::: Page extract :::
Eric Blake <[email protected]> writes:
> On 08/17/2018 10:05 AM, Markus Armbruster wrote:
>> For input 0123, the lexer produces the tokens
>>
>> JSON_ERROR 01
>> JSON_INTEGER 23
>>
>> Reporting an error is correct; 0123 is invalid according to RFC 7159.
>> But the error recovery isn't nice.
>>
>> Make the finite state machine eat digits before going into the error
>> state. The lexer now produces
>>
>> JSON_ERROR 0123
>>
>> Signed-off-by: Markus Armbruster <[email protected]>
>> Reviewed-by: Eric Blake <[email protected]>
>
> Did you also want to reject invalid attempts at hex numbers, by adding
> [xXa-fA-F] to the set of characters eaten by IN_BAD_ZERO?
I put one foot on a slippery slope with this patch...
In review of v1, we discussed whether to try matching non-integer
numbers with redundant leading zero. Doing that tightly in the lexer
requires duplicating six states. A simpler alternative is to have the
lexer eat "digit salad" after redundant leading zero: 0[0-9.eE+-]+.
Your suggestion for hexadecimal numbers is digit salad with different
digits: [0-9a-fA-FxX]. Another option is their union: [0-9a-fA-FxX+-].
Even more radical would be eating anything but whitespace and structural
characters: [^][}{:, \t\n\r]. That idea pushed to the limit results in
a two-stage lexer: first stage finds token strings, where a token string
is a structural character or a sequence of non-structural,
non-whitespace characters, second stage rejects invalid token strings.
Hmm, we could try to recover from lexical errors more smartly in
general: instead of ending the JSON error token after the first
offending character, end it before the first whitespace or structural
character following the offending character.
I can try that, but I'd prefer to try it in a follow-up patch.
>> + [IN_BAD_ZERO] = {
>> + ['0' ... '9'] = IN_BAD_ZERO,
>> + },
>> +
::: Dataset content :::
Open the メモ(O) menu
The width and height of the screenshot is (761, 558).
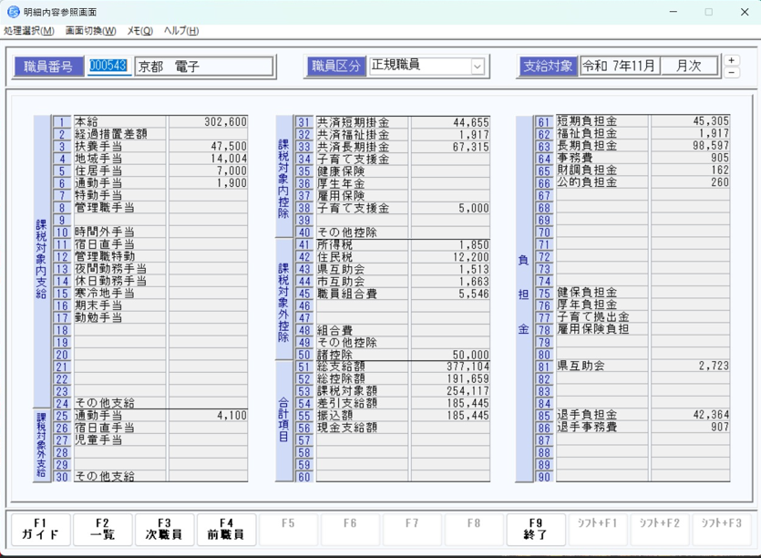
:::
- [Set problem A] Reproduce the JSON lexer discussion from "Hmm, we could" up to and including "a follow-up patch.", swapping "smartly" for "cleverly".
- [Set problem B] Summarize the JSON lexer discussion in three sentences.

- [Written response A]
Hmm, we could try to recover from lexical errors more cleverly in
general: instead of ending the JSON error token after the first
offending character, end it before the first whitespace or structural
character following the offending character.
I can try that, but I'd prefer to try it in a follow-up patch.

- [Written response B] A patch from Markus Armbruster makes the lexer's finite state machine eat digits before entering the error state, so input 0123 now produces a single JSON_ERROR 0123 token instead of JSON_ERROR 01 followed by JSON_INTEGER 23. Eric Blake asks whether invalid hex attempts should also be rejected by adding [xXa-fA-F] to the characters eaten by IN_BAD_ZERO. The reply weighs several wider character sets, up to a two-stage lexer, and suggests a follow-up patch that would end an error token before the first whitespace or structural character after the offending character.